▶ _What you need to do_
1. In the post on ARM64 code generation for the Brainfuck JIT compiler, which registers are chosen to hold the tape pointer and the environment pointer?
2. Please list every operation in the internal representation that the post on ARM64 code generation for the Brainfuck JIT compiler describes.
3. Extend the post on ARM64 code generation for the Brainfuck JIT compiler, picking up right after its final sentence.

Previous post: Exploring x86-64 assembly through a Brainfuck JIT compiler

After the previous post, I added support for the ARM64 architecture (also called AArch64) in my Brainfuck JIT compiler. This post goes through the code generation for ARM64 and its differences from x86-64. The Zig compiler supports cross-compilation out of the box, so I was able to easily cross-compile the project to ARM on my x86-64 machine and test the JIT compiler with qemu.

Unlike for x86-64, I had no prior knowledge of ARM assembly when I started implementing the code generator. I used Godbolt to see how various C constructs can be compiled to ARM, and I checked the encoding of these instructions using an online disassembler. After some initial exploration, I found Arm’s documentation on the instruction set pretty good for writing the code generator.

ARM64 primer

On ARM64 CPUs we have 31 general purpose registers that are 64 bits long, named x0x30. In the instructions the registers are simply encoded with their 5-bit number. This encoding allows for a 32th register, which is either the stack pointer sp or the zero register xzr, depending on the instruction. The zero register acts as a register hardwired to zero, allowing us to discard the result of an operation or to use a constant 0 in an instruction that operates on registers.

We can use their lower half as 32-bit registers with the names w0w30 and wzr. Unlike x86, the registers cannot act as 16-bit or 8-bit registers.

The AArch64 ABI defines the calling convention for the architecture. Arguments are passed in x0-x8, they are also used for returning values. Other than that, they can be used as caller-saved scratch registers. The x9-x15 registers are also caller-saved, while x19-x28 are callee-saved.

ARM instructions can have a different destination register from their sources: on x86 we can use add rax, rbx to increment rax with rbx, while on ARM we can do add x0, x1, x2 to store x1 + x2 in x0.

We’ll see that ARM has separate instructions for loading and storing registers from/in memory and doing arithmetics on registers. To increment a value in memory, we need separate load, add and store instructions, unlike x86’s add [rbp], 3. A CPU architecture like this is called a load-store architecture.

Code generation

With all this knowledge, we can think about how we’ll use our registers in the generated code. Since x19 and x20 are callee-saved, we’ll have them hold the tape pointer and the environment pointer – the latter has the address of the functions written in Zig for printing and reading. The calling convention dictates that x0 and x1 are the first two arguments for calling Zig functions or being called from Zig, and x0 is also the return value from those. Finally, we’ll use x9 as a scratch register for arithmetics.

ARM encodes all instructions uniformly as 32-bit numbers. The instruction encoding is simpler compared to x86, so instead of using magic byte literals in the code generator, we’ll write Zig functions that encapsulate the encoding.

As in the previous post, we’ll map each Brainfuck instruction to CPU instructions. Our internal representation uses add with an amount for sequences of + and - instructions, move for sequences of < and >, jump_if_zero and jump_back_if_non_zero for [ and ], and write and read for . and ,.

Compiling the simplest program

Let’s use an incremental approach to first compile programs with only a few instruction types, and work our way up from there. The simplest possible Brainfuck program is the empty program. Our expectation is that we can compile and execute the empty program without crashing due to an invalid instruction or a segmentation fault. To achieve that, we still need to emit some ARM instructions to transfer control back to the function that called the compiled program.

▶ _Data shown_
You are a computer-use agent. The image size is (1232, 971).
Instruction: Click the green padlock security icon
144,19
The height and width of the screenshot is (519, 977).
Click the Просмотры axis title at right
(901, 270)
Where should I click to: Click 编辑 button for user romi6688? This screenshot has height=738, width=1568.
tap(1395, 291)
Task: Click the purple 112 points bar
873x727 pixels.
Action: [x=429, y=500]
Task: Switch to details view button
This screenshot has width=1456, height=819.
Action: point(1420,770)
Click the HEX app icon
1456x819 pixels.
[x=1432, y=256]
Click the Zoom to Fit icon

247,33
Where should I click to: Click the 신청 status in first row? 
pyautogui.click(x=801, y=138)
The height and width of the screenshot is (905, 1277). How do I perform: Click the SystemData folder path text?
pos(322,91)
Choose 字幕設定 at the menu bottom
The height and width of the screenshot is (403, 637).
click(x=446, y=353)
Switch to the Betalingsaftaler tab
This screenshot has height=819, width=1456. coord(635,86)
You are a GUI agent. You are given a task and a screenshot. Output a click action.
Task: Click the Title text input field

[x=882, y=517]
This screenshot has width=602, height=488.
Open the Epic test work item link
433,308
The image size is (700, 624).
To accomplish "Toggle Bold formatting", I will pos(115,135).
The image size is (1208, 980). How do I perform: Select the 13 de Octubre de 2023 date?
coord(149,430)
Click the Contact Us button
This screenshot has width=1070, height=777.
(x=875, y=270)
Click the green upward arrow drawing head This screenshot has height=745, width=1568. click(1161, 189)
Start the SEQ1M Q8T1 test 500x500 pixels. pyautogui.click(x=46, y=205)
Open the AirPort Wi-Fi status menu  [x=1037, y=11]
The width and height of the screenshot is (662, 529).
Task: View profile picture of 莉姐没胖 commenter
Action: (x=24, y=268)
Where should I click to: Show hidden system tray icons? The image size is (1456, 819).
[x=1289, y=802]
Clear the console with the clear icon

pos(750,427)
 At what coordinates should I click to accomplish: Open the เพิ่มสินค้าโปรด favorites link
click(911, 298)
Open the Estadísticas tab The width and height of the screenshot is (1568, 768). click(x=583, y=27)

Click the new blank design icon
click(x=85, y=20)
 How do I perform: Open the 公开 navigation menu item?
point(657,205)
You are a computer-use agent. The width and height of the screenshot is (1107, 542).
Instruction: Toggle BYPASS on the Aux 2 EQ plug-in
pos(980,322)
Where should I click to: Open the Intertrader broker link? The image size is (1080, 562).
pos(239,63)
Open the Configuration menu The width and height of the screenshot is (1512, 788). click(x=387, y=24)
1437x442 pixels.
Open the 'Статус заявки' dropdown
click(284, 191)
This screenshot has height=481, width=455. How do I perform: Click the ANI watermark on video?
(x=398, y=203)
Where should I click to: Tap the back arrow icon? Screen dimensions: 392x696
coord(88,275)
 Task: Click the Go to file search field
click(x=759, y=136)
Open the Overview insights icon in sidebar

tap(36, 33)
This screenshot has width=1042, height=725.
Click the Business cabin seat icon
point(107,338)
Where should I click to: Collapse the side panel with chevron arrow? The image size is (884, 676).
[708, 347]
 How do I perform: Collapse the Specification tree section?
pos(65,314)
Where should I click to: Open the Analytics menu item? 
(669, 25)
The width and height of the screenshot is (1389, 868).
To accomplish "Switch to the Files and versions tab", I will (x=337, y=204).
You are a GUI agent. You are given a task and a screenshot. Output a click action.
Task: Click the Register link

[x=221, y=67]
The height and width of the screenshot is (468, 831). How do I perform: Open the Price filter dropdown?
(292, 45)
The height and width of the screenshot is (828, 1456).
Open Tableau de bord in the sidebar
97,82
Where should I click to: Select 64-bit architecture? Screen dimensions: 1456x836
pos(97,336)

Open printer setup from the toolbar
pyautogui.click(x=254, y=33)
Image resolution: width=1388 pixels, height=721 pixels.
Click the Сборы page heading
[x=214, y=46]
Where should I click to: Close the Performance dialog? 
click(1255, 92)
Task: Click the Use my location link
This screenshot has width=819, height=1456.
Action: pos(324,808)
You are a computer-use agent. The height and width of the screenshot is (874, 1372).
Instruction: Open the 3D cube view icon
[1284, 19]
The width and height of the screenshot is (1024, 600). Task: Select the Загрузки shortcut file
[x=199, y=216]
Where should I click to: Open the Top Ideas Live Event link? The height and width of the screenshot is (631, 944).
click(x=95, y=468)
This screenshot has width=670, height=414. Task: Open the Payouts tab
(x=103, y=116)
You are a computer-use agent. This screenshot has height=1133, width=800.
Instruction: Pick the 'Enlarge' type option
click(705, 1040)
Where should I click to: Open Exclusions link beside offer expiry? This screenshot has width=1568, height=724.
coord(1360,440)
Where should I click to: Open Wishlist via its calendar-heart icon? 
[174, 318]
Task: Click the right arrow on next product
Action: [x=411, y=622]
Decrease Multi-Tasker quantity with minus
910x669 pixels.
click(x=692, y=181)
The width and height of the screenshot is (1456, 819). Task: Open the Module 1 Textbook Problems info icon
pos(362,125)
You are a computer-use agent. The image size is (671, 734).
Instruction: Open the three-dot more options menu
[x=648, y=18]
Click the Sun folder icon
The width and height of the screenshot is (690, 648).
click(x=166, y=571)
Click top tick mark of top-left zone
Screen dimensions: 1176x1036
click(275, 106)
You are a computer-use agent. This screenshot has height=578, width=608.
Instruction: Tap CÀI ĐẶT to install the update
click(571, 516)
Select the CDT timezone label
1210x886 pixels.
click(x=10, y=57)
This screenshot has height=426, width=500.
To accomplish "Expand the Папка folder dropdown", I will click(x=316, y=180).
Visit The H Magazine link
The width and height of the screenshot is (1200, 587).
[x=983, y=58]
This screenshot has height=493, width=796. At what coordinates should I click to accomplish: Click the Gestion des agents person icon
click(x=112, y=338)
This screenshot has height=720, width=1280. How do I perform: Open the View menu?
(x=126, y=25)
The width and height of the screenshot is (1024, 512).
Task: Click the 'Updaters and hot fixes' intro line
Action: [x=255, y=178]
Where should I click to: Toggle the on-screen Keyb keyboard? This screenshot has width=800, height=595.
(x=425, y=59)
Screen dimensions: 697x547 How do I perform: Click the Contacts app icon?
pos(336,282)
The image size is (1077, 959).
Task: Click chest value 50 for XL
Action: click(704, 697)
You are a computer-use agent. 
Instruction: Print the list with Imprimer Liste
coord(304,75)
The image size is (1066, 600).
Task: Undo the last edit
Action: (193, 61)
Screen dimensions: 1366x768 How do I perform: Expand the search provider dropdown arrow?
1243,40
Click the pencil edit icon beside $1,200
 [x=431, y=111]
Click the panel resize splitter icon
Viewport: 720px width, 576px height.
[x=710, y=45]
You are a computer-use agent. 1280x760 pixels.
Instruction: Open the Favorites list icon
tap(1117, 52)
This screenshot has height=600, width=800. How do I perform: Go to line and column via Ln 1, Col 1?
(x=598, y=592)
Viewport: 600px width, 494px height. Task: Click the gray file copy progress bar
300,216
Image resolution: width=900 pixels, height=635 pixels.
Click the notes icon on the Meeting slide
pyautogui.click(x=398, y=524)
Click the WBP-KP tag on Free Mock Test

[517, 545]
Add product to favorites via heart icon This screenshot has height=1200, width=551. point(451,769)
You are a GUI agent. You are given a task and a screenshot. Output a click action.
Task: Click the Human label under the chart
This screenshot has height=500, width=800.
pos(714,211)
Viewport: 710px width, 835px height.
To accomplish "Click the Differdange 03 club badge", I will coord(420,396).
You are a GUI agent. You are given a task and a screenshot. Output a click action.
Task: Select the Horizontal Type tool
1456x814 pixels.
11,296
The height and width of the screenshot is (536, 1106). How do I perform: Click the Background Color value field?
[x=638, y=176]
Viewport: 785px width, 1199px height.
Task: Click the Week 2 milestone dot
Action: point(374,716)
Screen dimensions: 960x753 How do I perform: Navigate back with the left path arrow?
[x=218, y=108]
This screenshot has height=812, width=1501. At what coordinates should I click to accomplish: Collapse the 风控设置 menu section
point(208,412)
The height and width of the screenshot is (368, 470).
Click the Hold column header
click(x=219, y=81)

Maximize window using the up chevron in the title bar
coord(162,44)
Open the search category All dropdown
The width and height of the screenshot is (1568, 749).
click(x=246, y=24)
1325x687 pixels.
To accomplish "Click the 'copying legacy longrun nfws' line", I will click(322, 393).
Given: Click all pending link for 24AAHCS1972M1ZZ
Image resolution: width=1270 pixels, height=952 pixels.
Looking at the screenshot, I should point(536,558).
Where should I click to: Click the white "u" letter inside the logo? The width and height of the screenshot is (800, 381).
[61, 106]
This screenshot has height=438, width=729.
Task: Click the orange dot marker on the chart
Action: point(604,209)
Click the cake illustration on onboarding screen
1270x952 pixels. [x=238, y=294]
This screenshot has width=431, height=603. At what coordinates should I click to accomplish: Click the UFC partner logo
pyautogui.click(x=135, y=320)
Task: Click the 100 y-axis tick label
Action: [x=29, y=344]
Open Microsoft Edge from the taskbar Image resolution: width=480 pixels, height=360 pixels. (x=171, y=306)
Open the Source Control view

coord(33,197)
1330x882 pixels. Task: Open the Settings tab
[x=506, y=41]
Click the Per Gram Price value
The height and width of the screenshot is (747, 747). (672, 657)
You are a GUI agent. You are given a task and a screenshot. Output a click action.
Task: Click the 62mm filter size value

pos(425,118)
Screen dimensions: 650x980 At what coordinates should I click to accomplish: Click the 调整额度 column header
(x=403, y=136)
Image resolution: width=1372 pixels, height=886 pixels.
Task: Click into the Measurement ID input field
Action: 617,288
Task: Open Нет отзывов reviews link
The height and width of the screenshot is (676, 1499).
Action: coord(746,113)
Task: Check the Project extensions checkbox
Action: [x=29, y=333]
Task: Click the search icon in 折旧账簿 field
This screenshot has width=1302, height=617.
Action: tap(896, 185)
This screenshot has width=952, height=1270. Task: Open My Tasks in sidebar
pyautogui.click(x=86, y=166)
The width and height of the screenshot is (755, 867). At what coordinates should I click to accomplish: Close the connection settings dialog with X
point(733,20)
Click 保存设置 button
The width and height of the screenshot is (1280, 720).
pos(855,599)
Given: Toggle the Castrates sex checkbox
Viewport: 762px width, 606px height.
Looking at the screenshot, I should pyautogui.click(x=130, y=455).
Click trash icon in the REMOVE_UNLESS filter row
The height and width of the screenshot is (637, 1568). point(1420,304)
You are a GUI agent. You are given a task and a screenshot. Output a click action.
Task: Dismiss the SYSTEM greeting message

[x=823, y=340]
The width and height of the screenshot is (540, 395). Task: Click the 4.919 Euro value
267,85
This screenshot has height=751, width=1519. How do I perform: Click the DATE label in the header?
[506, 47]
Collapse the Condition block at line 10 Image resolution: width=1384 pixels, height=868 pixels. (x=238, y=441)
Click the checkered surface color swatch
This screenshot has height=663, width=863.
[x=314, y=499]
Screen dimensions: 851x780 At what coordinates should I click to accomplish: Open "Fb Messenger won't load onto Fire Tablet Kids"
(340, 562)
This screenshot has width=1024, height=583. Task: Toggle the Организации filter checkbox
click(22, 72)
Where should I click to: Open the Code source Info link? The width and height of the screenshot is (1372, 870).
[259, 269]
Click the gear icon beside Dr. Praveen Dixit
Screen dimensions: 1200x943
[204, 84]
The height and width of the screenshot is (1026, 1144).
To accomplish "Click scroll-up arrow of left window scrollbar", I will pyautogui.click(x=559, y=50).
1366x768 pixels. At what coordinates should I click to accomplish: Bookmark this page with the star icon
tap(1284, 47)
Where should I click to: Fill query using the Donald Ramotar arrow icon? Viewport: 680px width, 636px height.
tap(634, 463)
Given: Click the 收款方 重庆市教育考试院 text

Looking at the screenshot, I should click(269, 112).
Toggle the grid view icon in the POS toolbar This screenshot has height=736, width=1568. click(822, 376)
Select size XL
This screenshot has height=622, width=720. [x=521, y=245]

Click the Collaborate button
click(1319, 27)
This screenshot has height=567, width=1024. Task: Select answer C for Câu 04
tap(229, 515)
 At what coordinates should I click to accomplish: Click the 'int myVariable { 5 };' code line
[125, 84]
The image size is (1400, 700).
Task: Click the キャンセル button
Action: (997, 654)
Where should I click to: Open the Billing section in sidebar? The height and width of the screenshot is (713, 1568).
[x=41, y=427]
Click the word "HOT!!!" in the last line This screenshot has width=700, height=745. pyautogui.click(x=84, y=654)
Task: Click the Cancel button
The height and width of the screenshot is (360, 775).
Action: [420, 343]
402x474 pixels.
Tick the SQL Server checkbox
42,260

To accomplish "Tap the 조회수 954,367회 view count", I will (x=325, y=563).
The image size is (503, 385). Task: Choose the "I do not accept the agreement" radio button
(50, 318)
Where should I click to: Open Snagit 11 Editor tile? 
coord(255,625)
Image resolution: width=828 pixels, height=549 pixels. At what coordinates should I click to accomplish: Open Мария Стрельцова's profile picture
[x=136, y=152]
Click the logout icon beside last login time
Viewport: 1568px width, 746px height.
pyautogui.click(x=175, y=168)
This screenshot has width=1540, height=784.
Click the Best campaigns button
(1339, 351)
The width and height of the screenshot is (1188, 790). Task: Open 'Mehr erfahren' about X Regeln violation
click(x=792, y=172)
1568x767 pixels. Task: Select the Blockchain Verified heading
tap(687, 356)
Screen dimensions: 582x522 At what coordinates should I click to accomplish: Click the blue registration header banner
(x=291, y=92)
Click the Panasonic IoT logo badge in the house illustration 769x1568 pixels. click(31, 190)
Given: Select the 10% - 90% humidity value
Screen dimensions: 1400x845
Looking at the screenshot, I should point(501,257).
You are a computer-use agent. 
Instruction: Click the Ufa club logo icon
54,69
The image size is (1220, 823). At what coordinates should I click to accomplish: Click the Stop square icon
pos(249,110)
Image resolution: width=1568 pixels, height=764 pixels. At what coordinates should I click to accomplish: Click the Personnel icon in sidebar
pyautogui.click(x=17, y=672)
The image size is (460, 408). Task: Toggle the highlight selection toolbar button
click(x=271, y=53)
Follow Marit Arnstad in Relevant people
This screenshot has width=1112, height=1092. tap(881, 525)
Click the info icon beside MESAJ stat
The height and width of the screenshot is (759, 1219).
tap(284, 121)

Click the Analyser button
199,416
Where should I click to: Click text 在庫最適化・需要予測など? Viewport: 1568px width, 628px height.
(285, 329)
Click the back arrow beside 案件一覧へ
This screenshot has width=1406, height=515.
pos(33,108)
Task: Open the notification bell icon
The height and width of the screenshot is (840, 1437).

▶ _Answers to the exercises_
1. x19 and x20, which are callee-saved.

2. add, move, jump_if_zero, jump_back_if_non_zero, write, read

3.
On x86 our generated code would be jumped to – since it’s called from Zig through a function pointer using the C calling convention – with the CALL instruction, which pushes the return address on the stack.

ARM has a BLR (branch with link) instruction instead, which puts the return address in the link register x30. This way the called function can decide what to do with the return address – push it on the stack, move it to another register, or maybe even leave it in x30 if it doesn’t call other functions. BLR can only put the return address in x30, but the corresponding RET can get it from any register.

We’ll emit a single RET instruction to return immediately without doing anything, and we’ll also introduce a few registers and encoding helpers along the way:

pub fn gen(ops: []const bf.Op, builder: *jit.Builder) !void {
    for (ops) |op| {
        switch (op) {
            .add => {},
            .move => {},
            .jump_if_zero => {},
            .jump_back_if_non_zero => {},
            .write => {},
            .read => {},
        }
    }

    try genEpilogue(builder);
}

pub fn genEpilogue(builder: *jit.Builder) !void {
    try builder.emit32(
        ret(Regs.link_reg),
    );
}

const Reg = u5;

const Regs = struct {
    pub const arg0: Reg = 0;
    pub const arg1: Reg = 1;
    pub const scratch: Reg = 9;
    pub const tape_ptr: Reg = 19;
    pub const env_ptr: Reg = 20;
    pub const link_reg: Reg = 30;
    pub const zero: Reg = 31;
    pub const stack_ptr: Reg = 31;
};

fn ret(reg: Reg) u32 {
    return (0b1101011001_011111000000 << 10) | reg_reg(reg, 0);
}

fn reg_reg(r1: Reg, r2: Reg) u32 {
    return (@as(u32, r1) << 5) | @as(u32, r2);
}

Compiling writes

Now that we can compile and execute an empty program, let’s raise the bar a bit. The next simplest program that we can observe the behavior of is printing a few zero bytes to the standard output: ...

To do the actual printing, we need to load the byte pointed by the tape pointer into the x0 register, where functions expect their first parameter, and call the envWrite Zig function with that value. We can obtain the address of that function from the first entry in the environment struct, to which we have a pointer in the x20 register.

Loading a byte is done with LDRB, which loads a byte from memory and zero-extends it to a 32-bit register, so the upper 3 bytes will be zero. For loading a pointer – a 64-bit number – we have the 64-bit variant of LDR. Finally, we’ll use the previously mentioned BLR to call the function:

ldrb w0, [x19]  ; w0 = zero_extend(memory[x19])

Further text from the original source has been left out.